TASK TO CARRY OUT:
Can you edit the material below so that every "Instruction" becomes "Command" and nothing else changes?
┏━━
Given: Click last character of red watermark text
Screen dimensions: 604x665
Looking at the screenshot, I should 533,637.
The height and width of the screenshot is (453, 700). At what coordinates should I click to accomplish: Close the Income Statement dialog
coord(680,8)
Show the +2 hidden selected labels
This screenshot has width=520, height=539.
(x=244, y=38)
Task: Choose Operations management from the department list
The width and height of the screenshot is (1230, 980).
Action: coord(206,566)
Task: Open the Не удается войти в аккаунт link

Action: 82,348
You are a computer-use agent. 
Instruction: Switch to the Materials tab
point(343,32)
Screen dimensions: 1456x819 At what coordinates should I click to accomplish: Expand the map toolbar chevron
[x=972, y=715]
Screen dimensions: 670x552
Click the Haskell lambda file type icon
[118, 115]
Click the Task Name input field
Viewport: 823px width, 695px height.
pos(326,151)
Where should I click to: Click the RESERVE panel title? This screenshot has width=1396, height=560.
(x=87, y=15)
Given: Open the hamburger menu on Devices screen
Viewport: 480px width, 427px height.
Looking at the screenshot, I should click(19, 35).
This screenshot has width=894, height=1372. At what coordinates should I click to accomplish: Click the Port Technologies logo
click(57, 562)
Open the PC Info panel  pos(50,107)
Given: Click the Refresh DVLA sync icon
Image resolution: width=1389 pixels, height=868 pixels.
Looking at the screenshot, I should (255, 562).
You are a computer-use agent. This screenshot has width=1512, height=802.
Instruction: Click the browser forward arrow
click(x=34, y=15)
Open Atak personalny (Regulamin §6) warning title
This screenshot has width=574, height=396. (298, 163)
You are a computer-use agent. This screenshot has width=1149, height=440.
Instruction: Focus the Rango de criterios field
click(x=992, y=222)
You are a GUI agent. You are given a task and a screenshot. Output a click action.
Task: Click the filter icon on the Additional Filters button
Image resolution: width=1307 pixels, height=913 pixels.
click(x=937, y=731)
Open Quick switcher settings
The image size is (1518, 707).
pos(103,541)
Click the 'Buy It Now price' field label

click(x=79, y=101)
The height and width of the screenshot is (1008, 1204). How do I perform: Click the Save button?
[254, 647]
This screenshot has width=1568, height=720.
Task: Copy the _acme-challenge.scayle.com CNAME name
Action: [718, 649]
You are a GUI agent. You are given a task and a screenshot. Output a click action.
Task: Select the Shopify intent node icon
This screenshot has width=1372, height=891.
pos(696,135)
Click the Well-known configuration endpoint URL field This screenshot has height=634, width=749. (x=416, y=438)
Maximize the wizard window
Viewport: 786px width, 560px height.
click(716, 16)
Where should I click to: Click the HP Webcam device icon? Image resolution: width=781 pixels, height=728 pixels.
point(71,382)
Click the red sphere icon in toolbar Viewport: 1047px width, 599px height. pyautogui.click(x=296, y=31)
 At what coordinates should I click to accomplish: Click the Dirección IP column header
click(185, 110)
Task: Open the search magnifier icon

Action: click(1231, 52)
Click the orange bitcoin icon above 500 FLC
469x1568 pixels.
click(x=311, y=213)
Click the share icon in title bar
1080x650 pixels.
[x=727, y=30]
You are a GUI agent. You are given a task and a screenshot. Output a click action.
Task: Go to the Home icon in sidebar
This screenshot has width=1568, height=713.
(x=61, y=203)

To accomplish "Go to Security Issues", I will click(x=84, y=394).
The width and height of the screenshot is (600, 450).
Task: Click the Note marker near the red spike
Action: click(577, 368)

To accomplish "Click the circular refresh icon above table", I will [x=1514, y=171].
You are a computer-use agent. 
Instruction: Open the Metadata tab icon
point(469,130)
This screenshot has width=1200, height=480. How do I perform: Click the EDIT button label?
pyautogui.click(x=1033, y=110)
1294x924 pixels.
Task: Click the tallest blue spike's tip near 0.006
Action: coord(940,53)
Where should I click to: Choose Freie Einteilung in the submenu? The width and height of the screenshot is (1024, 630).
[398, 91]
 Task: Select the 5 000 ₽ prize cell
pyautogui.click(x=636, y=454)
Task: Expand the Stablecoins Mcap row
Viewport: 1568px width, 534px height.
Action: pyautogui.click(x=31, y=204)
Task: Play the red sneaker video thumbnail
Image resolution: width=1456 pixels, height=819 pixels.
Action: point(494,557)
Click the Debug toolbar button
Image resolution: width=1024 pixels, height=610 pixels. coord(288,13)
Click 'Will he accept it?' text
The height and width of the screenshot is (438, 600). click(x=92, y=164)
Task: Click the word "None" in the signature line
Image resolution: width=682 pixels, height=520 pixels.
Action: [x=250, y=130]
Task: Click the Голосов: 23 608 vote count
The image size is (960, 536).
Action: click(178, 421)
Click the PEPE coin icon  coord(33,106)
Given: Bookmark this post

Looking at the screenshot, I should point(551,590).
┗━━
EXERCISE OUTPUT:
Given: Click last character of red watermark text
Screen dimensions: 604x665
Looking at the screenshot, I should 533,637.
The height and width of the screenshot is (453, 700). At what coordinates should I click to accomplish: Close the Income Statement dialog
coord(680,8)
Show the +2 hidden selected labels
This screenshot has width=520, height=539.
(x=244, y=38)
Task: Choose Operations management from the department list
The width and height of the screenshot is (1230, 980).
Action: coord(206,566)
Task: Open the Не удается войти в аккаунт link

Action: 82,348
You are a computer-use agent. 
Command: Switch to the Materials tab
point(343,32)
Screen dimensions: 1456x819 At what coordinates should I click to accomplish: Expand the map toolbar chevron
[x=972, y=715]
Screen dimensions: 670x552
Click the Haskell lambda file type icon
[118, 115]
Click the Task Name input field
Viewport: 823px width, 695px height.
pos(326,151)
Where should I click to: Click the RESERVE panel title? This screenshot has width=1396, height=560.
(x=87, y=15)
Given: Open the hamburger menu on Devices screen
Viewport: 480px width, 427px height.
Looking at the screenshot, I should click(19, 35).
This screenshot has width=894, height=1372. At what coordinates should I click to accomplish: Click the Port Technologies logo
click(57, 562)
Open the PC Info panel  pos(50,107)
Given: Click the Refresh DVLA sync icon
Image resolution: width=1389 pixels, height=868 pixels.
Looking at the screenshot, I should (255, 562).
You are a computer-use agent. This screenshot has width=1512, height=802.
Command: Click the browser forward arrow
click(x=34, y=15)
Open Atak personalny (Regulamin §6) warning title
This screenshot has width=574, height=396. (298, 163)
You are a computer-use agent. This screenshot has width=1149, height=440.
Command: Focus the Rango de criterios field
click(x=992, y=222)
You are a GUI agent. You are given a task and a screenshot. Output a click action.
Task: Click the filter icon on the Additional Filters button
Image resolution: width=1307 pixels, height=913 pixels.
click(x=937, y=731)
Open Quick switcher settings
The image size is (1518, 707).
pos(103,541)
Click the 'Buy It Now price' field label

click(x=79, y=101)
The height and width of the screenshot is (1008, 1204). How do I perform: Click the Save button?
[254, 647]
This screenshot has width=1568, height=720.
Task: Copy the _acme-challenge.scayle.com CNAME name
Action: [718, 649]
You are a GUI agent. You are given a task and a screenshot. Output a click action.
Task: Select the Shopify intent node icon
This screenshot has width=1372, height=891.
pos(696,135)
Click the Well-known configuration endpoint URL field This screenshot has height=634, width=749. (x=416, y=438)
Maximize the wizard window
Viewport: 786px width, 560px height.
click(716, 16)
Where should I click to: Click the HP Webcam device icon? Image resolution: width=781 pixels, height=728 pixels.
point(71,382)
Click the red sphere icon in toolbar Viewport: 1047px width, 599px height. pyautogui.click(x=296, y=31)
 At what coordinates should I click to accomplish: Click the Dirección IP column header
click(185, 110)
Task: Open the search magnifier icon

Action: click(1231, 52)
Click the orange bitcoin icon above 500 FLC
469x1568 pixels.
click(x=311, y=213)
Click the share icon in title bar
1080x650 pixels.
[x=727, y=30]
You are a GUI agent. You are given a task and a screenshot. Output a click action.
Task: Go to the Home icon in sidebar
This screenshot has width=1568, height=713.
(x=61, y=203)

To accomplish "Go to Security Issues", I will click(x=84, y=394).
The width and height of the screenshot is (600, 450).
Task: Click the Note marker near the red spike
Action: click(577, 368)

To accomplish "Click the circular refresh icon above table", I will [x=1514, y=171].
You are a computer-use agent. 
Command: Open the Metadata tab icon
point(469,130)
This screenshot has width=1200, height=480. How do I perform: Click the EDIT button label?
pyautogui.click(x=1033, y=110)
1294x924 pixels.
Task: Click the tallest blue spike's tip near 0.006
Action: coord(940,53)
Where should I click to: Choose Freie Einteilung in the submenu? The width and height of the screenshot is (1024, 630).
[398, 91]
 Task: Select the 5 000 ₽ prize cell
pyautogui.click(x=636, y=454)
Task: Expand the Stablecoins Mcap row
Viewport: 1568px width, 534px height.
Action: pyautogui.click(x=31, y=204)
Task: Play the red sneaker video thumbnail
Image resolution: width=1456 pixels, height=819 pixels.
Action: point(494,557)
Click the Debug toolbar button
Image resolution: width=1024 pixels, height=610 pixels. coord(288,13)
Click 'Will he accept it?' text
The height and width of the screenshot is (438, 600). click(x=92, y=164)
Task: Click the word "None" in the signature line
Image resolution: width=682 pixels, height=520 pixels.
Action: [x=250, y=130]
Task: Click the Голосов: 23 608 vote count
The image size is (960, 536).
Action: click(178, 421)
Click the PEPE coin icon  coord(33,106)
Given: Bookmark this post

Looking at the screenshot, I should point(551,590).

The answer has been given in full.